当完成全部的扫描和标记工作后,剩余的只有白色和黑色两种,分别代表待回收和活跃对象,清晰操作只需将白色对象内存回收即可。
流程
可分为以下几步:
扫描
a. 设置STW(stop the world,暂停用户进程) . 这将导致所有的Ps都到GC的安全点.在这里无法做内存操作.
b. 扫描所有未扫描的spans, 只有当gc被迫提前是才会有未扫描的spans执行mark阶段
a. 将gc的阶段从_GCoff改为_GCmark,开启写屏障(write barrier),开启辅助gc,并且将root标记工作入队. 可能在所有的Ps开启写屏障之前不会做扫描操作,写屏障使用SWT实现.
b. Start the world. 因为调度器早就运行标记worker和辅助协程执行了部分的分配,在这里GC标记工作已经完成. 写屏障将指针引用的改变和新的引用指针都置为灰色(shade). 新申请的对象会直接标记为黑色
c. gc开始root标记工作. 包括扫描所有的栈,置灰所有全局变量和heap上的指针和非heap上的运行时数据结构。每扫描一个goroutine栈就暂停一个goroutine,将栈上所有指针都置为灰色,然后将goroutine恢复.
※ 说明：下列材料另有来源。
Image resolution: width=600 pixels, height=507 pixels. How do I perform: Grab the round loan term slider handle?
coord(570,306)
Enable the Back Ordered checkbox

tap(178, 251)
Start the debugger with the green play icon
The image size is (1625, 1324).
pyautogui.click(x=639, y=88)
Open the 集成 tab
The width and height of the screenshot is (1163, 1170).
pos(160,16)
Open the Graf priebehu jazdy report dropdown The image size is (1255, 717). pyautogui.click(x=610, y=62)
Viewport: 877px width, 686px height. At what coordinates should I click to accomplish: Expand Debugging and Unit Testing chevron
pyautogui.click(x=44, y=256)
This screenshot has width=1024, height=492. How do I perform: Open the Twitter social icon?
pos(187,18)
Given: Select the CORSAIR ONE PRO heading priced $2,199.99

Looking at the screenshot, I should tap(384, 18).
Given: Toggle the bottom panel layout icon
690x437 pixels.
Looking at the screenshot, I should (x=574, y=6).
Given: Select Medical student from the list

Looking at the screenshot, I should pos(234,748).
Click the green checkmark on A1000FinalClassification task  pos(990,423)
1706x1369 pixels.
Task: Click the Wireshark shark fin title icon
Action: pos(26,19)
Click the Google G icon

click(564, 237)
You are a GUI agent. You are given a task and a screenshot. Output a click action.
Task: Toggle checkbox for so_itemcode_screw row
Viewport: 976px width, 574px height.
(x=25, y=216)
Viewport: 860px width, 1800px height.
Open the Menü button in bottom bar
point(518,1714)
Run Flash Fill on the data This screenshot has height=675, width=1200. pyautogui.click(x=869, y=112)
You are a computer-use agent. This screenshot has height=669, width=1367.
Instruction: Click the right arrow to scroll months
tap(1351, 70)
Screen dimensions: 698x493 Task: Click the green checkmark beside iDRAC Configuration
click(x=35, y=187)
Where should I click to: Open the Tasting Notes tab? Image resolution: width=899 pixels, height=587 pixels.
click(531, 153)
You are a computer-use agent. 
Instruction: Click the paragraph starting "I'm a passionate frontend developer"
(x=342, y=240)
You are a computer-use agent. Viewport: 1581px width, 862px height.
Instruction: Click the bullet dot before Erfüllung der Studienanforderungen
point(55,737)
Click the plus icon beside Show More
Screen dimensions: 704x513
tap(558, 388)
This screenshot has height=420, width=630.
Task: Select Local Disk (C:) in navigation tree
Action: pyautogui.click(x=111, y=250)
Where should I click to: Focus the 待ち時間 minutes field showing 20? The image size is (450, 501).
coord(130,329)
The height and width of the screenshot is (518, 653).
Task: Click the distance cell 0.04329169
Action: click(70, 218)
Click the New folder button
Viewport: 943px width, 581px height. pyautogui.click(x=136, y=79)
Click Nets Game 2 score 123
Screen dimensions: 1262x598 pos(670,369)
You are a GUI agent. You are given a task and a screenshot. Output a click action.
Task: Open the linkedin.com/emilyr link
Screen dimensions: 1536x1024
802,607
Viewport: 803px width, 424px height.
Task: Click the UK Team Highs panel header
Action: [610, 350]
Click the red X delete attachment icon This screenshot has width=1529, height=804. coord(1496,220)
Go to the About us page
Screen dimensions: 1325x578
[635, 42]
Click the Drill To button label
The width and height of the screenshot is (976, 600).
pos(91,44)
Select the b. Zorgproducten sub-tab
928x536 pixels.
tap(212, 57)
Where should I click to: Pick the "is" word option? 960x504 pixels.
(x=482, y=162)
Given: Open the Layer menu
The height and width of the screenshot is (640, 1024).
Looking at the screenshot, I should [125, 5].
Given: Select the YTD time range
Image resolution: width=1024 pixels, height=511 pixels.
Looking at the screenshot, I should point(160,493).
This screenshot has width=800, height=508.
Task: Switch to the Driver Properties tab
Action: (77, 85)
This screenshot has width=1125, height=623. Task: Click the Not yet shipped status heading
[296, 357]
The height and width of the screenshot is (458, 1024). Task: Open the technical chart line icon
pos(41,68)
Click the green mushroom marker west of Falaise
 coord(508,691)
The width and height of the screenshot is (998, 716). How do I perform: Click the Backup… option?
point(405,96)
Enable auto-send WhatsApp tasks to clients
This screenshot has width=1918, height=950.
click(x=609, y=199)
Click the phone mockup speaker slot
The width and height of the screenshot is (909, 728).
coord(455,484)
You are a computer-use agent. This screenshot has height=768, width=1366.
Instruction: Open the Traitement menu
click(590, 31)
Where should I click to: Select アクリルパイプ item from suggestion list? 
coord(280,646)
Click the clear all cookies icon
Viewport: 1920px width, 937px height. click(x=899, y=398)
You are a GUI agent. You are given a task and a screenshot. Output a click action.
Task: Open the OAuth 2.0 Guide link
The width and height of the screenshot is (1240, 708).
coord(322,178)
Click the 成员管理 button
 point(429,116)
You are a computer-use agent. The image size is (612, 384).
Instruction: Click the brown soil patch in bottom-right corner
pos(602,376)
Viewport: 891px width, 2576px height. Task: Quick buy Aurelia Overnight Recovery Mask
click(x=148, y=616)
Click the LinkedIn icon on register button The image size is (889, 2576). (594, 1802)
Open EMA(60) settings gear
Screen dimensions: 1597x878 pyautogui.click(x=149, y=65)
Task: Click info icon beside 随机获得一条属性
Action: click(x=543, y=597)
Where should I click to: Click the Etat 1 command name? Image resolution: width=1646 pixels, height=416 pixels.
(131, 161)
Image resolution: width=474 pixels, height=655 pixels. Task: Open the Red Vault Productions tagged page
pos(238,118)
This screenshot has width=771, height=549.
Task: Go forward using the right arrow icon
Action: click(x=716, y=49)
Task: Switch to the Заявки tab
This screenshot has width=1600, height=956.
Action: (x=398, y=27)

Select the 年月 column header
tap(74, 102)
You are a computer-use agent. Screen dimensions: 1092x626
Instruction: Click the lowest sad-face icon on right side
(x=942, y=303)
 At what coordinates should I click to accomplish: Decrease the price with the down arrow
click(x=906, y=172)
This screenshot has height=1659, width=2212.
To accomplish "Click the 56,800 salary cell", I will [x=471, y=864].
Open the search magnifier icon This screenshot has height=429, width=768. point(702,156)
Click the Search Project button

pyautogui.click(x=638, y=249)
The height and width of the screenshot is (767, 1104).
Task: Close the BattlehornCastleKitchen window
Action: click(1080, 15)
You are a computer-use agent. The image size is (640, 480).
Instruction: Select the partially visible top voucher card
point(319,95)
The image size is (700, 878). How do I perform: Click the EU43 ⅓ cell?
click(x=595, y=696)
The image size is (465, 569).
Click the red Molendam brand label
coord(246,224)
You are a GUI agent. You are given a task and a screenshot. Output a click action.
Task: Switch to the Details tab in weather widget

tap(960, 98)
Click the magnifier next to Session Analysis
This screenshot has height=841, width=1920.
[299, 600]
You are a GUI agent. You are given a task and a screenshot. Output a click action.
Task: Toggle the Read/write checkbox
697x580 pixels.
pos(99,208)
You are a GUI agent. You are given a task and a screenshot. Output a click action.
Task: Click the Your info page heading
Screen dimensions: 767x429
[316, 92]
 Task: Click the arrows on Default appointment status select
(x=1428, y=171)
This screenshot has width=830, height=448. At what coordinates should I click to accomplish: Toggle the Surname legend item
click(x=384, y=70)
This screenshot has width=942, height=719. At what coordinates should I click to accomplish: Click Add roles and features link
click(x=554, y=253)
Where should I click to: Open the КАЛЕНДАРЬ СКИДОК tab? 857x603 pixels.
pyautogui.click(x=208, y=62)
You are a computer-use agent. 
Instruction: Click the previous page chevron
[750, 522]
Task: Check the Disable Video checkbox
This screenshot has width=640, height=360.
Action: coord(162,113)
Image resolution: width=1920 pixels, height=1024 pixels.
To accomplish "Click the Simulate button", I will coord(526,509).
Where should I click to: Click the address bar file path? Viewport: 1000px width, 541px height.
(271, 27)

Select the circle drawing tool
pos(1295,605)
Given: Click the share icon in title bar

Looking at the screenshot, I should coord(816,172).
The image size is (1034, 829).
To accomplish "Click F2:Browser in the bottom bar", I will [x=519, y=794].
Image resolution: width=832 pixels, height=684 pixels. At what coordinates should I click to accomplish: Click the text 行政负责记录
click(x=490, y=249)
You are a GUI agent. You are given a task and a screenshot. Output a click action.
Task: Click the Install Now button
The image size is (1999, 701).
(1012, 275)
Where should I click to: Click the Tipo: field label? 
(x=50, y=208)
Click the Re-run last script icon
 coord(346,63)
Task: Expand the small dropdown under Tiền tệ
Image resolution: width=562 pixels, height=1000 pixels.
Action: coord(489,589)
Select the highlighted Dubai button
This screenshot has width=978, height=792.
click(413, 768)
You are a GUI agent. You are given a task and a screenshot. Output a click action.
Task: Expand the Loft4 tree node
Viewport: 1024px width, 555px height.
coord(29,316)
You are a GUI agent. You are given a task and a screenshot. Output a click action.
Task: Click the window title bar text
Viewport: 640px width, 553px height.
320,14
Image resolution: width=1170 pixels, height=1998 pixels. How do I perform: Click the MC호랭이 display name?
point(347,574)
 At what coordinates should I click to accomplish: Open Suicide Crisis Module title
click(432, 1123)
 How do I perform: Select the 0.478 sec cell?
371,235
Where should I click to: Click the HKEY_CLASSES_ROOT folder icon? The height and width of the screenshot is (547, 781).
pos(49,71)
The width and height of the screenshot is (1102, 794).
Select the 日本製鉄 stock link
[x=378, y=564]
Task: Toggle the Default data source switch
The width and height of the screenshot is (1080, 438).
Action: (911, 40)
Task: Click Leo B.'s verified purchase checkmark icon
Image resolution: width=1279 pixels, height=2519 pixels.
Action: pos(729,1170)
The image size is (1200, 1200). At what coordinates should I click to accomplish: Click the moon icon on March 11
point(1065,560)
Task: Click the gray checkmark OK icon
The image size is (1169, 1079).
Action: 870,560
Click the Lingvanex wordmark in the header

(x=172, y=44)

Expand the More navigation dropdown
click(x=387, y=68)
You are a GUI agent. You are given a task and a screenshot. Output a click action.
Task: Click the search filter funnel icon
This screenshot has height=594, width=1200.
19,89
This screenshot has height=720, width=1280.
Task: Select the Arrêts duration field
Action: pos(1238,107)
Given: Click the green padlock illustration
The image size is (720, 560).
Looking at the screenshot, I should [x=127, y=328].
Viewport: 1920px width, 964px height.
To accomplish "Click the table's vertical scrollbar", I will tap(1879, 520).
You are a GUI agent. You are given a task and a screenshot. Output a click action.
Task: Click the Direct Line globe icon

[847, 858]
d. gc 从灰色的work queue中放出灰色对象,扫描每个灰色对象变成灰色,并且置灰指向它的指针(引用它的对象)
e. 由于gc工作在local cache上处理, 当没有多余的root标记工作或者灰色对象时使用一个分布式算法来检测.在此时,gc转向mark termiation。gc执行mark termination
a. stop the world
b. 将gcphase 改为_GCmarktermination. 然后disable workers和assists(辅助)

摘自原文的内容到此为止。